Historical Nanochat
Time-locked language models trained on pre-cutoff historical texts using Karpathy's nanochat pipeline. Exploring whether small models trained exclusively on period texts can reproduce the linguistic patterns of their era.
- 65GB historical text corpus across multiple eras
- Time-locked training methodology (no future-leaked text)
- RTX 3090 local training pipeline
- Parquet-based shard management
Activity Timeline
- Training outcomes reviewed via 5-model multi-agent analysis; GPT Max decision framework documented.
Multi-agent review (Opus, GPT Max, GPT Council, GPT Pro, Opus 4.7) of nanochat training results.
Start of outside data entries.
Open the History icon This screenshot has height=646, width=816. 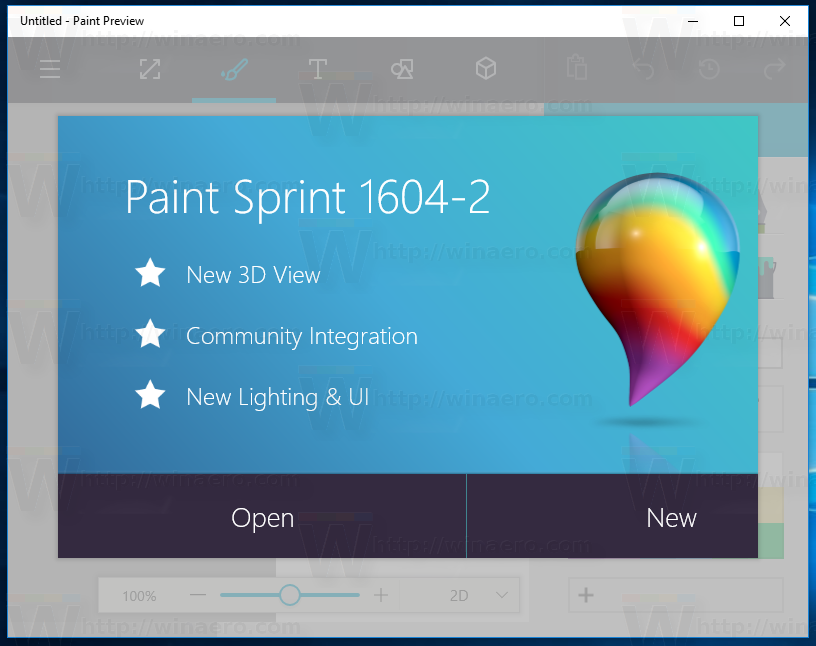[708, 70]
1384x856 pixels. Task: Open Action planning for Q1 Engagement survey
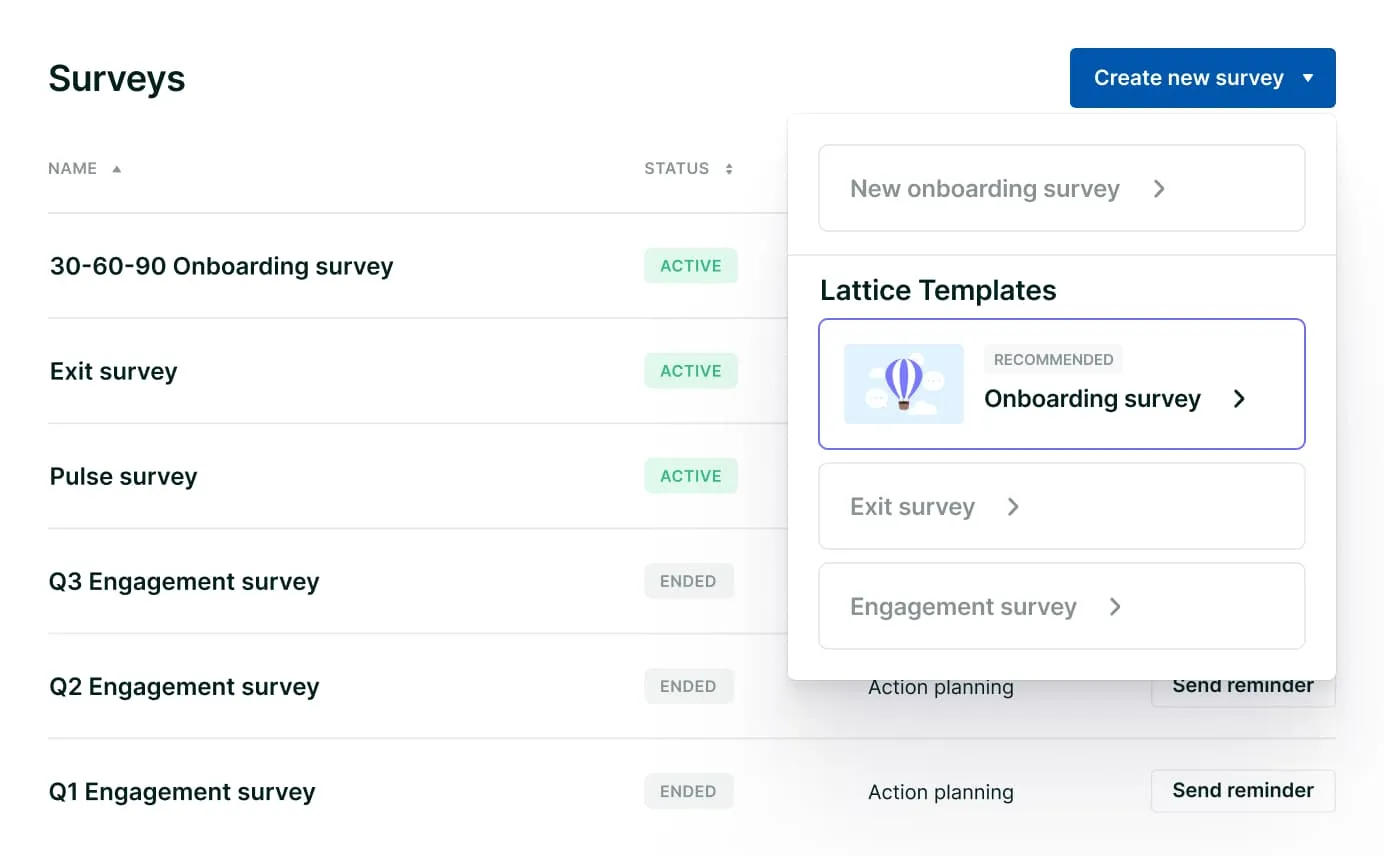(940, 791)
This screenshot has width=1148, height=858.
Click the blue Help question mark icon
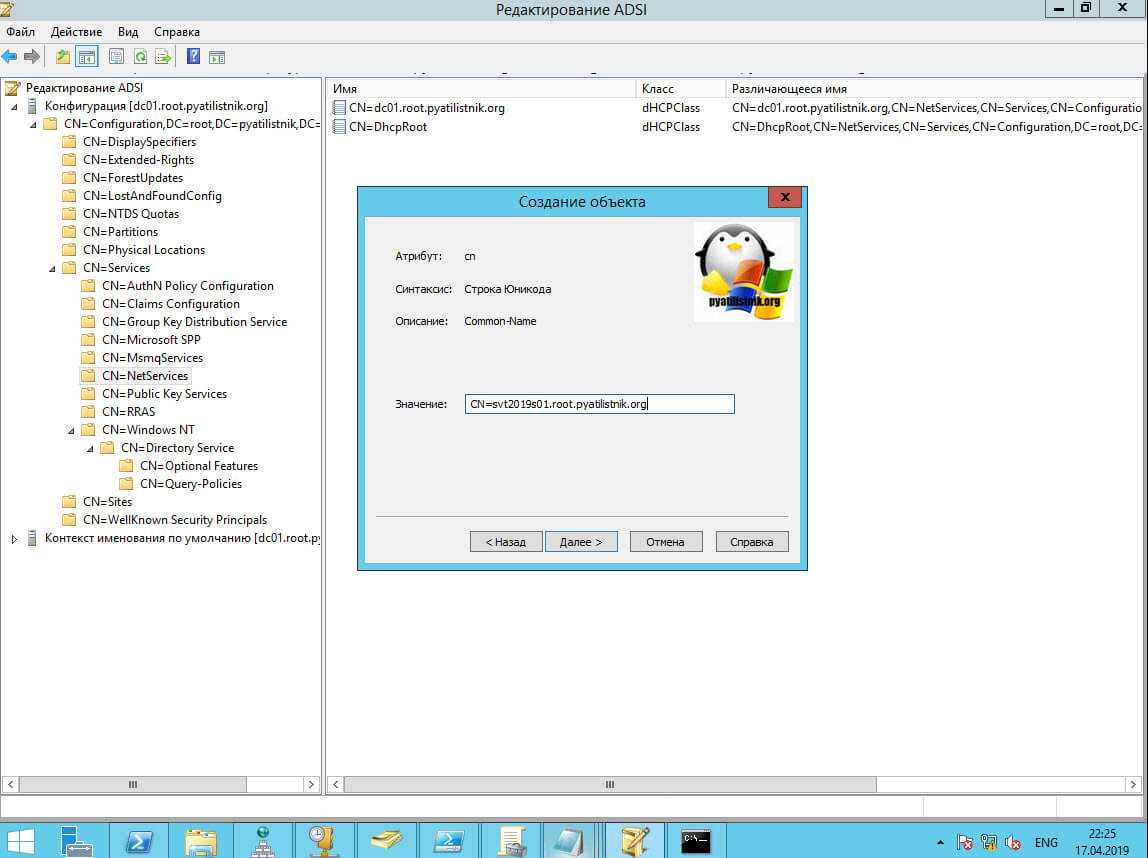tap(193, 57)
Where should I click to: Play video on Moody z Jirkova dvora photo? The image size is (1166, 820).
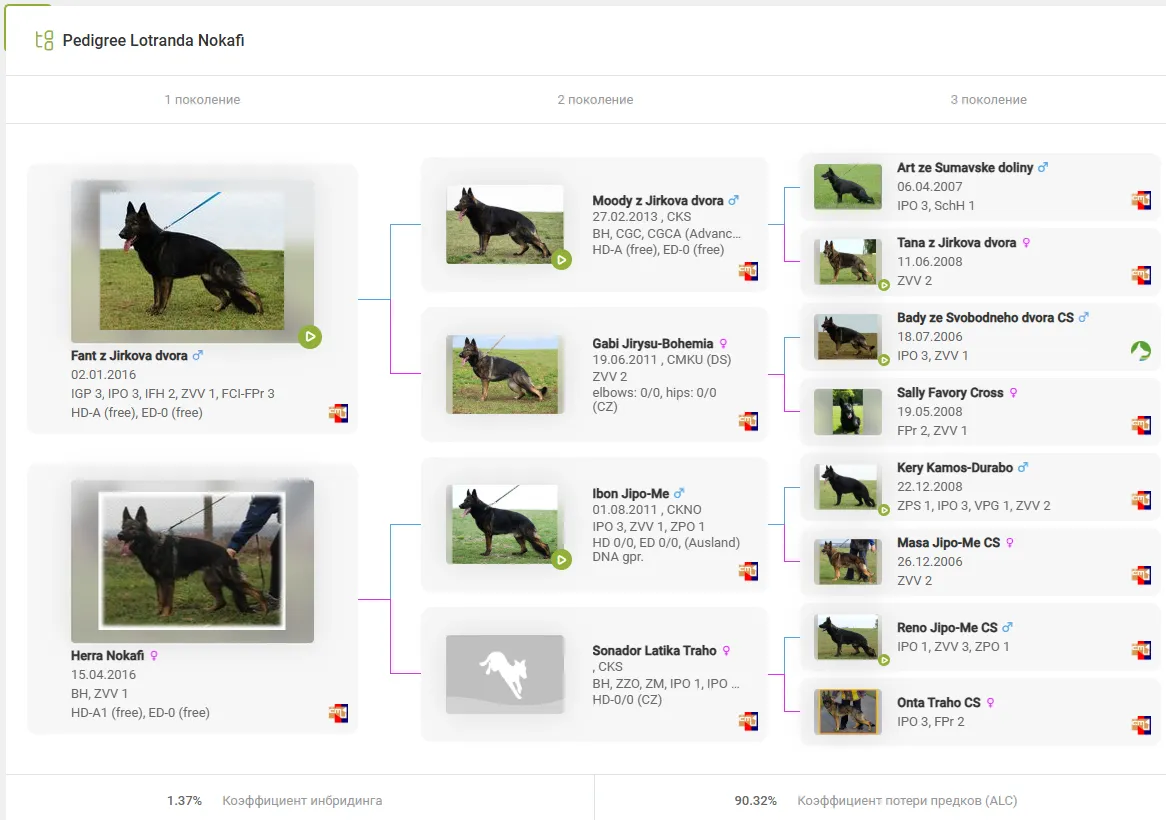pyautogui.click(x=561, y=260)
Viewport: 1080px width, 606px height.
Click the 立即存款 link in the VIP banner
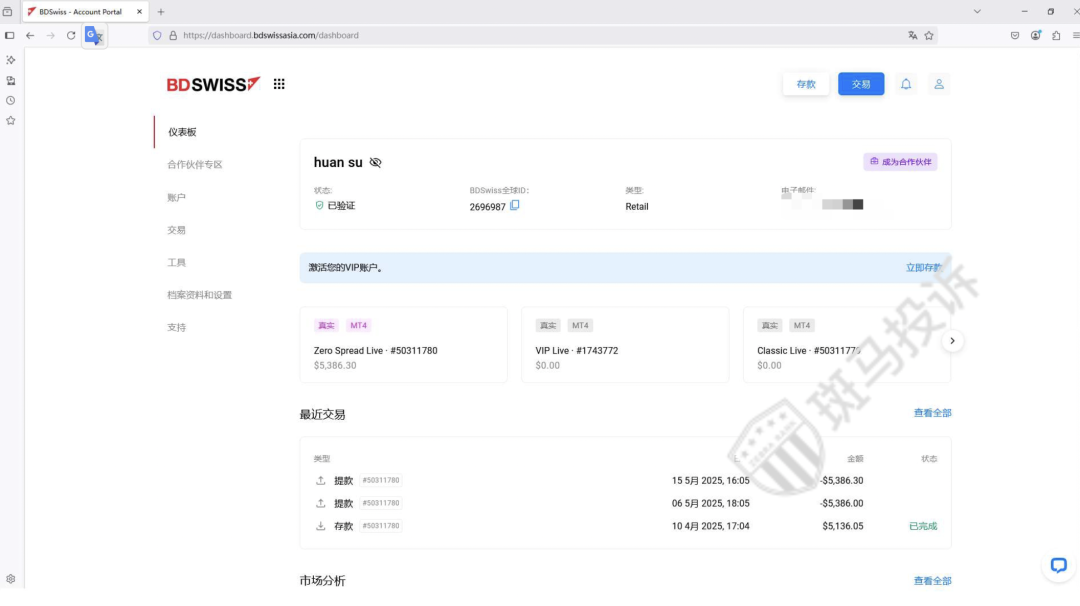pos(925,267)

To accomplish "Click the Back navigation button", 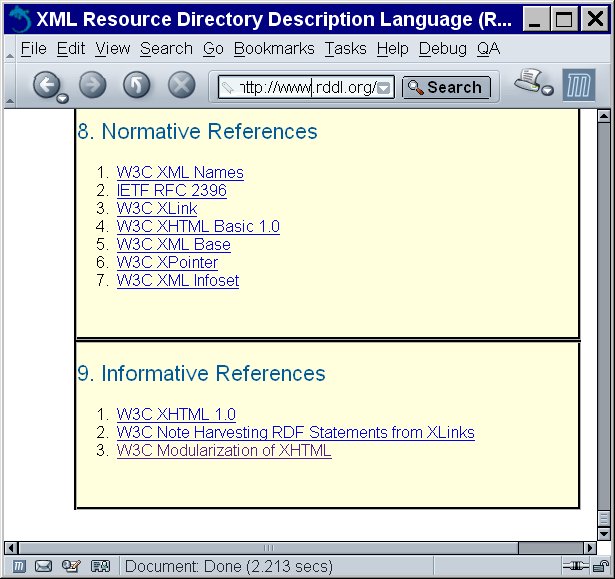I will click(46, 86).
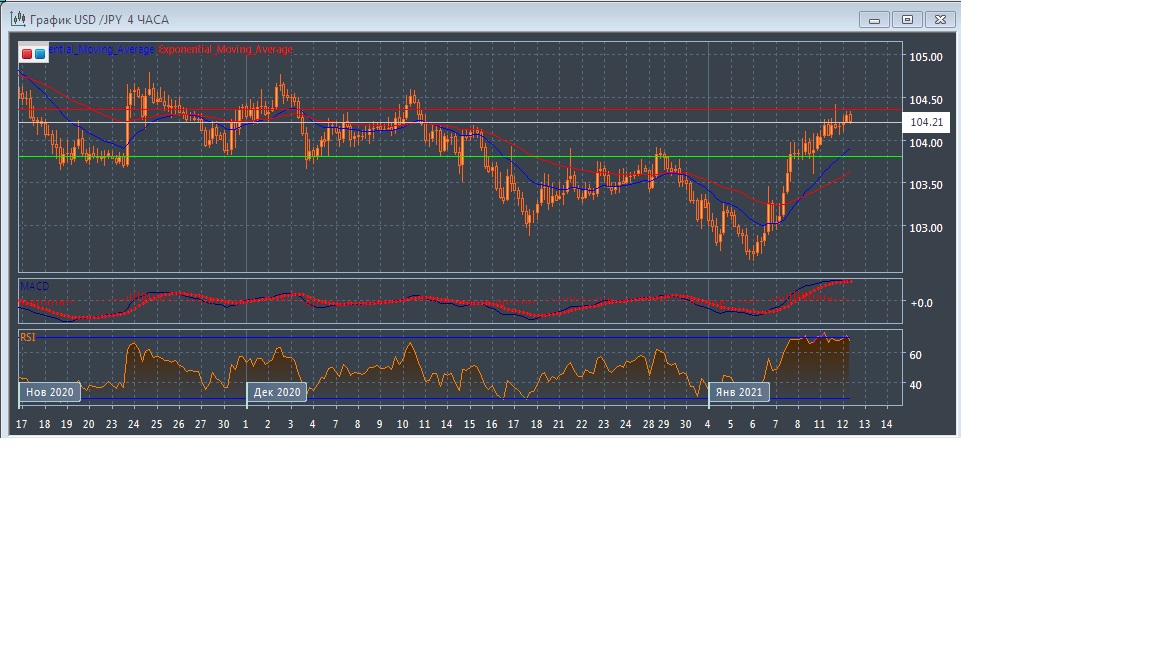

Key output: cost-tiered skill selection framework distinguishing GPT Max (13×, high-stakes disagreement) from codex-council (5×, initial lookups).
- ChatGPT Pro MCP: better-playwright selected; 2 critical issues found in code review.
Orphaned tab memory leak and missing transport retry logic identified. Stepped timeout architecture designed (30–120 min). Fixes specified, pending implementation.
- ChatGPT Pro MCP server built for browser-based GPT-5.4 Pro access; two critical bugs block production use.
Three-layer completion detection with timeout polling implemented. Architecture validated clean by code review. Blocking issues: page leak from orphaned Chromium tabs, no retry on transport failure.
- ChatGPT Pro Browser MCP built; critical resource leaks found; 499GB data migration completed.
MCP server enables GPT-5.4 Pro via browser automation. Code review identified page leak (Chromium tabs never closed) and missing retry logic for dropped responses. Training data migrated from Windows NTFS to native Linux ext4.